As a Developer Advocate at Timescale, I have a unique opportunity to work with the community and teach people how to use TimescaleDB. Recently, a community member asked about a way to publish the results of the continuous aggregate to a messaging system. This sparked my interest, and I challenged myself to come up with a solution.
In this article, I will share my approach to the problem. First, I will introduce the basics of materialized views with continuous aggregates in TimescaleDB. Then, I will show how to use a trigger-based solution to publish the results to a messaging system. Finally, I will demonstrate how to use background jobs to achieve the same result.
Introduction
For a long time, working with real-time data in SQL databases was a cumbersome task, but it’s now easier with TimescaleDB. This article explains how to create materialized views with continuous aggregates to process real-time data.
We will use stock tick data to demonstrate the process. The following code creates a table to store the tick data and a materialized view with continuous aggregates to generate candlesticks:
If you’ve worked with real-time data before, you’re probably aware of the challenges it presents. Real-time data is a fast-moving stream of information, and it requires near-instant processing to make the most out of it. However, this is often difficult to achieve with SQL databases, which are traditionally designed to handle slower moving, more static data.
Enter TimescaleDB, a powerful and flexible extension of PostgreSQL designed to handle high-velocity time-series data. Among its many features, TimescaleDB enables developers to create materialized views with continuous aggregates to process real-time data with ease. In this article, we will explore how to leverage these capabilities to build a real-time data pipeline for processing stock tick data.
Building a Real-Time Data Pipeline
In this section, we will walk through an example of how to build a real-time data pipeline using TimescaleDB. Let’s assume we have a table of stock tick data, which includes the timestamp of the trade, the stock symbol, the price, and the volume.
CREATE TABLE "ticks" (
"time" timestamp with time zone not null,
"symbol" text,
"price" decimal,
"volume" float
);
Creating a hypertable
To create a hypertable in TimescaleDB, we use the create_hypertable function. This function takes the name of the table we want to convert to a hypertable, the name of the time column, and an optional argument chunk_time_interval that specifies the duration of each chunk.

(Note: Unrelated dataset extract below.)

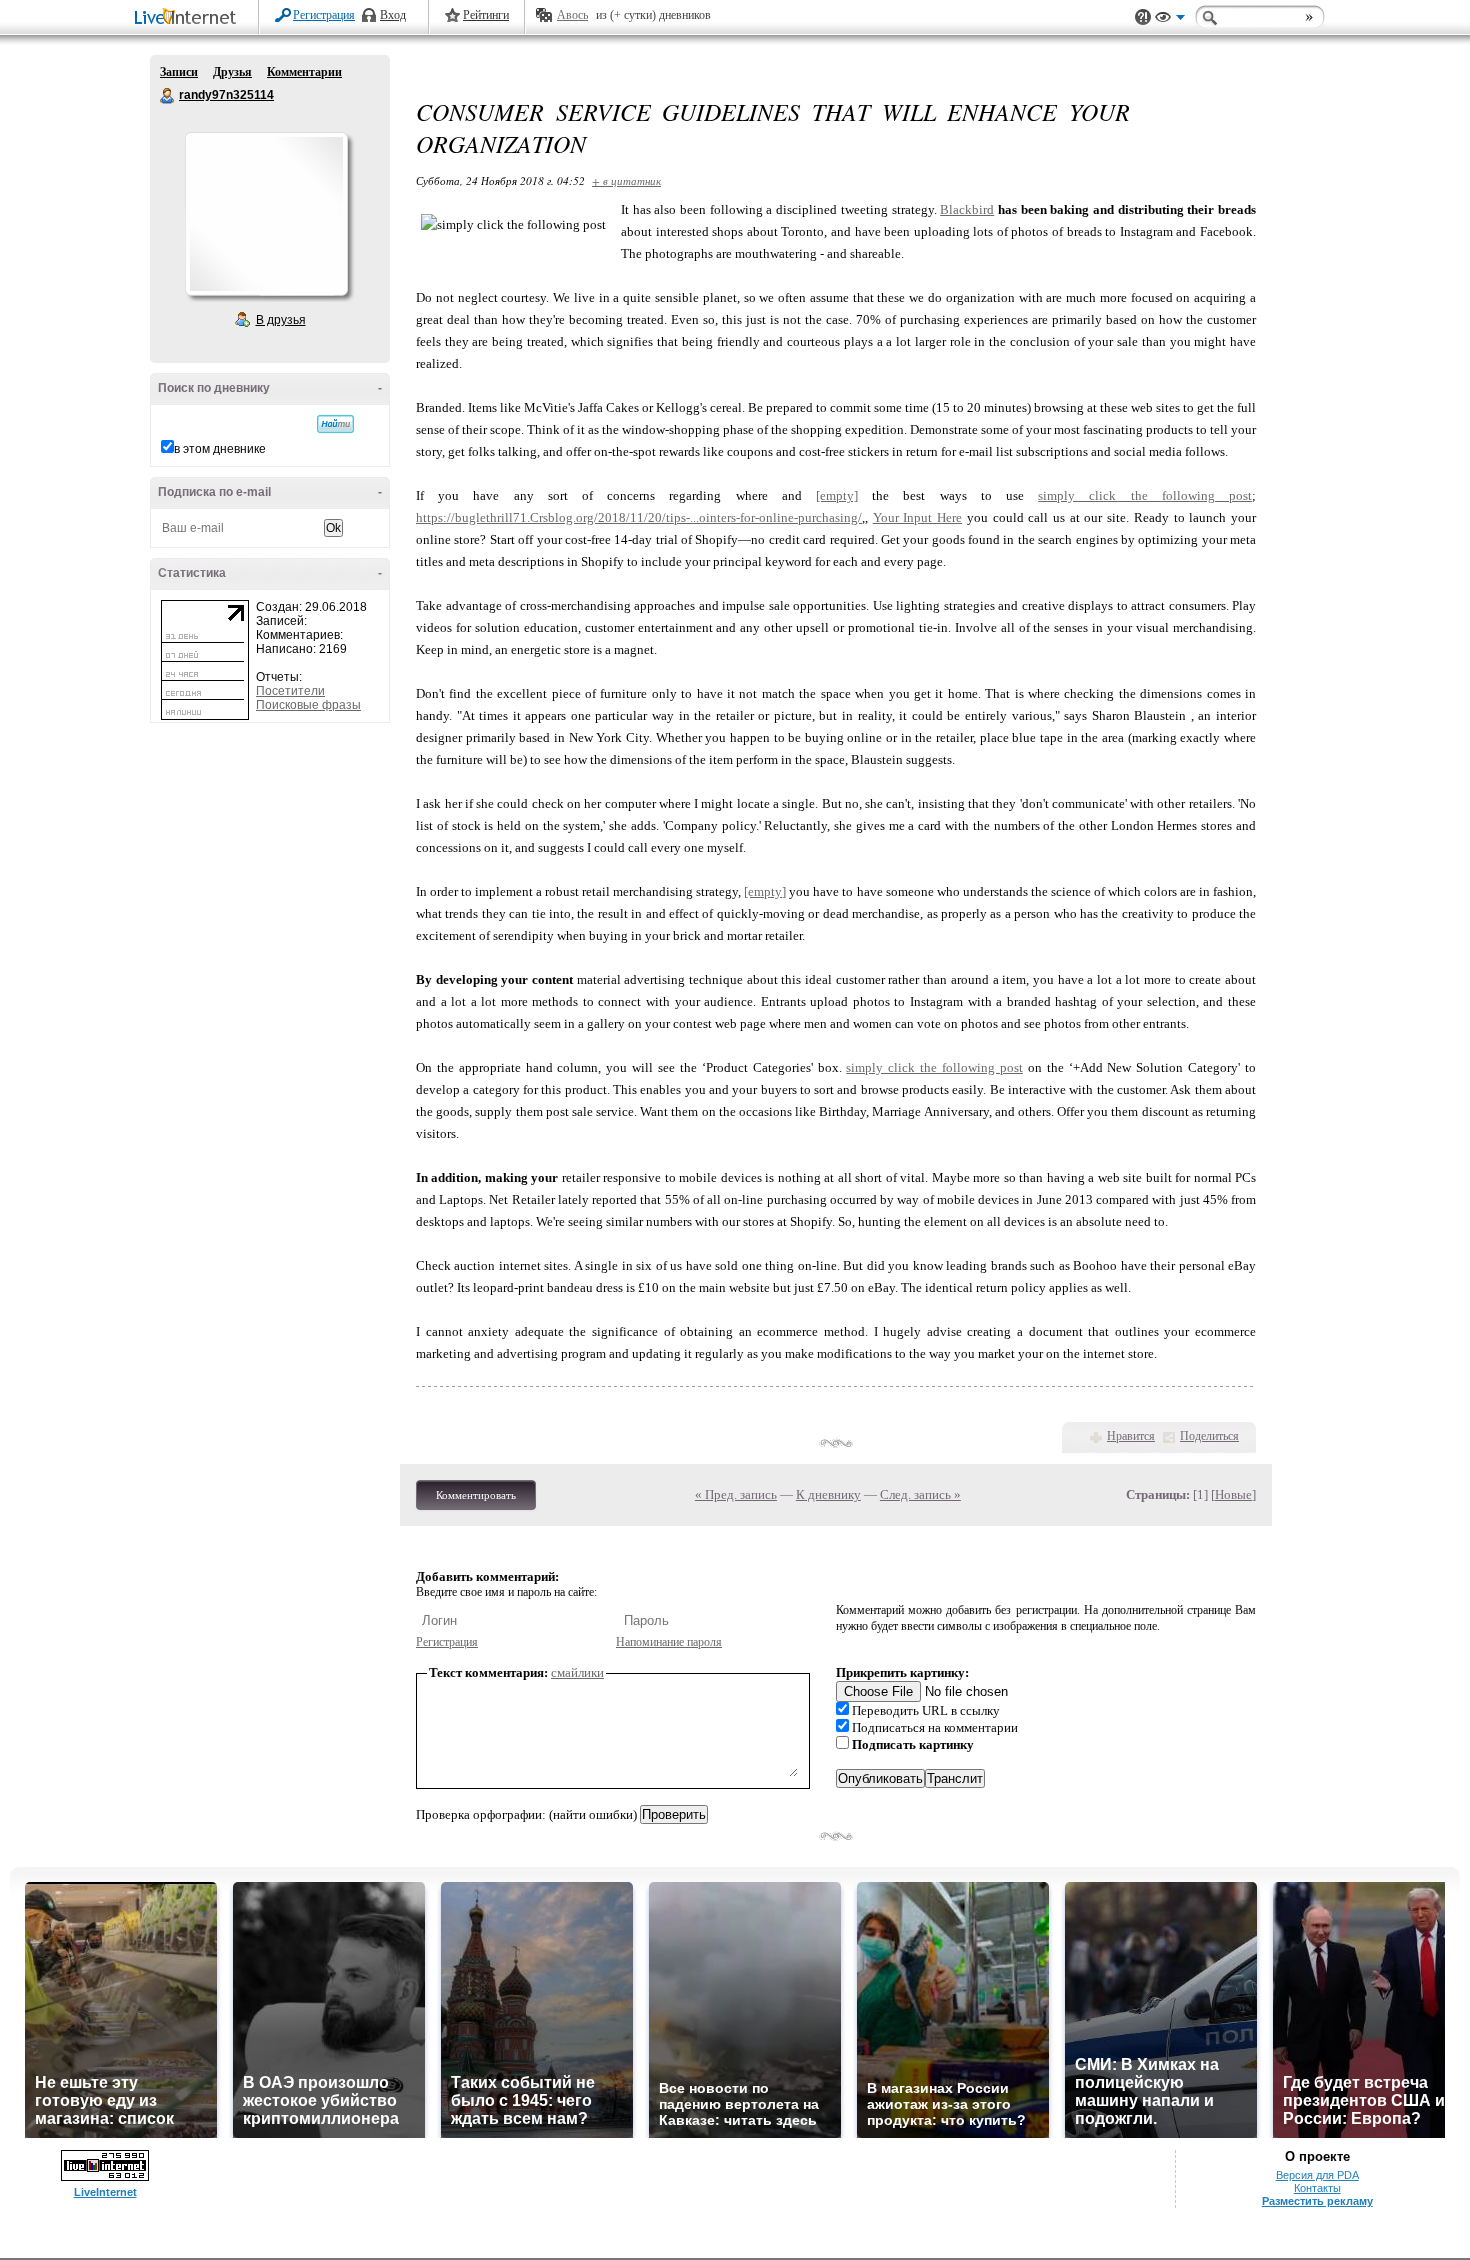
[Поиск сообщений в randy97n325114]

SELECT create_hypertable('ticks', 'time', chunk_time_interval => INTERVAL '1 day');
In the above code, we create a hypertable named ticks using the create_hypertable function. The hypertable is created based on the ticks table and is partitioned on the time column. We set the chunk_time_interval parameter to INTERVAL ‘1 day’ to specify that each chunk should contain data for a single day.
By using hypertables, we can improve the performance of our time-series data queries, as TimescaleDB can efficiently index and manage large volumes of time-series data.
Creating the continuous aggregate
Now, let’s create a continuous aggregate materialized view that aggregates the tick data on a 10 second time interval:
CREATE MATERIALIZED VIEW candlestick_10s
WITH (timescaledb.continuous) AS
SELECT
time_bucket('10s', time),
"ticks"."symbol",
toolkit_experimental.candlestick_agg(time, price, volume) as candlestick
FROM "ticks"
GROUP BY 1, 2
ORDER BY 1
WITH DATA;
The above view calculates the candlestick data for the 10-second interval using the candlestick_agg function from the TimescaleDB toolkit. We group the data by the 10-second interval and the stock symbol, and we order the result by the interval start time.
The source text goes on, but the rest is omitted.